◆ **Required work**
Please copy out the lines character for character, starting with the line that contains "Open the 权限 permissions shield icon" and going on through the line that contains "pos(1175,203)", with both of those lines included.

* BEGIN Records provided *

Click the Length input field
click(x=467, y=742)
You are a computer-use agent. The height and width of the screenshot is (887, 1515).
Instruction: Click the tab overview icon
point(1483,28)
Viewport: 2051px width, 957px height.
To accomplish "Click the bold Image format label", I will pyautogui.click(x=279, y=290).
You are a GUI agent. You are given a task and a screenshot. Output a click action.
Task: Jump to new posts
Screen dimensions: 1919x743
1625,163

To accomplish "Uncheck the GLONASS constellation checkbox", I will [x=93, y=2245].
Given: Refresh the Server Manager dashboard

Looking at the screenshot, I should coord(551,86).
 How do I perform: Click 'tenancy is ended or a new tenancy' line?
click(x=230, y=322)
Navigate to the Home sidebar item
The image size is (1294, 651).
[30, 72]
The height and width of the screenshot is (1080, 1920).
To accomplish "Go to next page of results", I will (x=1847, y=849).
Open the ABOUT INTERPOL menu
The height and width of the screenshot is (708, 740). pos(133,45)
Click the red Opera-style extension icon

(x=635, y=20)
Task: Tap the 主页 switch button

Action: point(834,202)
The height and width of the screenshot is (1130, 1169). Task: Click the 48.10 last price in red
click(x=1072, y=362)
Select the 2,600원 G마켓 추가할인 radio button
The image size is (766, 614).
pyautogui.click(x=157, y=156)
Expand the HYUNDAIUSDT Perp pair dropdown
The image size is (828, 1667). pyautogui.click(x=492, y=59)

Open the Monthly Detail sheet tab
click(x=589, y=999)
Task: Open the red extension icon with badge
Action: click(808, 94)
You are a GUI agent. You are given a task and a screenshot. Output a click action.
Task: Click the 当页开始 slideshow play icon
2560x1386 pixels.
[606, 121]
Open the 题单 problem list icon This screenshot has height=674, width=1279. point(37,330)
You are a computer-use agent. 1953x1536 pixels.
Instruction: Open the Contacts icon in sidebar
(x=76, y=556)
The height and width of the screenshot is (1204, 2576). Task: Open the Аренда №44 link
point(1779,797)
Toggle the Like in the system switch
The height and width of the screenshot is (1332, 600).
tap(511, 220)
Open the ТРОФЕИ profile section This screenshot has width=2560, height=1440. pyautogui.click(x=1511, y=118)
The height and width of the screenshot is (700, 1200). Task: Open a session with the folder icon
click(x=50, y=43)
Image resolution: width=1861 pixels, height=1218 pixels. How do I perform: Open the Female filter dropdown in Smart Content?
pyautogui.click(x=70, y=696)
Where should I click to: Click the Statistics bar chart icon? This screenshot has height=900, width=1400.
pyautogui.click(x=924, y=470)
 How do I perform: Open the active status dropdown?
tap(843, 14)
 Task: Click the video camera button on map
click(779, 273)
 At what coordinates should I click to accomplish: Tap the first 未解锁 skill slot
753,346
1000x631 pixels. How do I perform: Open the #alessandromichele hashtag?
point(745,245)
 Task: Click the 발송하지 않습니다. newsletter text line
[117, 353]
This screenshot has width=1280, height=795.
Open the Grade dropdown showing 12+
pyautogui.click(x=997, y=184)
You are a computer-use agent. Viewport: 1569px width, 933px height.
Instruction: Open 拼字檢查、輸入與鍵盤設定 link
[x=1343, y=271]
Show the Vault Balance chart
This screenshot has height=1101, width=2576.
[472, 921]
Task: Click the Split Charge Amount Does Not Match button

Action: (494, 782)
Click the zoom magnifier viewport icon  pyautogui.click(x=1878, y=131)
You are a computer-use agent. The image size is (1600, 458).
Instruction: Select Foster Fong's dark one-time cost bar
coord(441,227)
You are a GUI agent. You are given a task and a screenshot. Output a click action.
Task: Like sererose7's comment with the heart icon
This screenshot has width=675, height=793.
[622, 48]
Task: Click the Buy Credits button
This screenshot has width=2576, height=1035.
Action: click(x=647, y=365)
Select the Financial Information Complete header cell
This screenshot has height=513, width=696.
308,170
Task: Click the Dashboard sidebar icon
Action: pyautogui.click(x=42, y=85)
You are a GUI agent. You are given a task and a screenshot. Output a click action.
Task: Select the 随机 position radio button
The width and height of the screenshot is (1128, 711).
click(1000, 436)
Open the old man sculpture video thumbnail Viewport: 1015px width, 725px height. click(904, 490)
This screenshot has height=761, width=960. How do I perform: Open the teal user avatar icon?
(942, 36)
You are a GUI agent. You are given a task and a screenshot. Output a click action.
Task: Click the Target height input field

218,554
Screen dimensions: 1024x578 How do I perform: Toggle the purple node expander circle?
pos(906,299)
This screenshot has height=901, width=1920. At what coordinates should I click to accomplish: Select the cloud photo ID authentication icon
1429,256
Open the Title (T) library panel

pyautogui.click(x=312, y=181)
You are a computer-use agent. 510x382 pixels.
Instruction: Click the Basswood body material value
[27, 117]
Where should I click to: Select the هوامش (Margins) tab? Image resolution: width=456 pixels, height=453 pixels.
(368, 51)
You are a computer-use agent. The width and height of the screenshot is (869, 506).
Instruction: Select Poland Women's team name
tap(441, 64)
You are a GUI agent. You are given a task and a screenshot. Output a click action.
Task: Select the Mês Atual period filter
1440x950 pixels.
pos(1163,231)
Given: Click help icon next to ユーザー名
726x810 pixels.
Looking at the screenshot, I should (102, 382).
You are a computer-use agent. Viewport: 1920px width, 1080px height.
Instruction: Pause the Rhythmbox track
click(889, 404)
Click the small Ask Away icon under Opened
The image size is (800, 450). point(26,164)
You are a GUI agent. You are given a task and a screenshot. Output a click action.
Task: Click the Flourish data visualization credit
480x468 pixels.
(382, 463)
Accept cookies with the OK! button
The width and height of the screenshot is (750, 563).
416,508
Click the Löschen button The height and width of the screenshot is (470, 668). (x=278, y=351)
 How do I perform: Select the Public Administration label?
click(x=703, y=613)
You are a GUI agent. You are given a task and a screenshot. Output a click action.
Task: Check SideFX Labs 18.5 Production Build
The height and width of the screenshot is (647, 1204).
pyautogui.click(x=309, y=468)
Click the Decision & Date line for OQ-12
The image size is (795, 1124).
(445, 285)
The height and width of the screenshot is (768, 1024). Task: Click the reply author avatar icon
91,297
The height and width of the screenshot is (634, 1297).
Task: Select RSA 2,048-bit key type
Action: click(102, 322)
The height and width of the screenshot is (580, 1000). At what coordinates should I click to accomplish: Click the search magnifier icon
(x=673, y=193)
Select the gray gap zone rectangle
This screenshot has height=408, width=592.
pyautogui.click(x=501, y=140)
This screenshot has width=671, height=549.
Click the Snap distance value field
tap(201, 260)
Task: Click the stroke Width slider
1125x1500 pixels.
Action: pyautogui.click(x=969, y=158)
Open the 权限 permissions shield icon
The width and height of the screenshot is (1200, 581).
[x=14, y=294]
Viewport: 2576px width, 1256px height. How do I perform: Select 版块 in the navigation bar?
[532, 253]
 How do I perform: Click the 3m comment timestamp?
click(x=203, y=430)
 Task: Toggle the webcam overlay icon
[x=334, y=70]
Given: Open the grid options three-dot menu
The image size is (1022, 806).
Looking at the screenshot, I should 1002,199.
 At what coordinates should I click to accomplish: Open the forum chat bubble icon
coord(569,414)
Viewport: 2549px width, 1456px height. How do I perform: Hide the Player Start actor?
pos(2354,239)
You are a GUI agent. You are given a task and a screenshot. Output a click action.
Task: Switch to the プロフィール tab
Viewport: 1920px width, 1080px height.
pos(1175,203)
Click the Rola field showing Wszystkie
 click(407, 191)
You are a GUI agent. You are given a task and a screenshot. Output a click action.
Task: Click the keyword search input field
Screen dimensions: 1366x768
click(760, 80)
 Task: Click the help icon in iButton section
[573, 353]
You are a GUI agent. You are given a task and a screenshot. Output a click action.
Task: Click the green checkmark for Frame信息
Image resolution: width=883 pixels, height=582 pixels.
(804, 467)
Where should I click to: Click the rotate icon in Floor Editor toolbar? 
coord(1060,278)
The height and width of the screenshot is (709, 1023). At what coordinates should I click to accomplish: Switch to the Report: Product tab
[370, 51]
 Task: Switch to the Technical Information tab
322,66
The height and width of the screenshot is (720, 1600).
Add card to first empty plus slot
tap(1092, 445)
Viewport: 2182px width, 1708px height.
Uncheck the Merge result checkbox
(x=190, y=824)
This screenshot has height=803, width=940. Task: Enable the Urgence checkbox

* END Records provided *

◆ **The answer**
Open the 权限 permissions shield icon
The width and height of the screenshot is (1200, 581).
[x=14, y=294]
Viewport: 2576px width, 1256px height. How do I perform: Select 版块 in the navigation bar?
[532, 253]
 How do I perform: Click the 3m comment timestamp?
click(x=203, y=430)
 Task: Toggle the webcam overlay icon
[x=334, y=70]
Given: Open the grid options three-dot menu
The image size is (1022, 806).
Looking at the screenshot, I should 1002,199.
 At what coordinates should I click to accomplish: Open the forum chat bubble icon
coord(569,414)
Viewport: 2549px width, 1456px height. How do I perform: Hide the Player Start actor?
pos(2354,239)
You are a GUI agent. You are given a task and a screenshot. Output a click action.
Task: Switch to the プロフィール tab
Viewport: 1920px width, 1080px height.
pos(1175,203)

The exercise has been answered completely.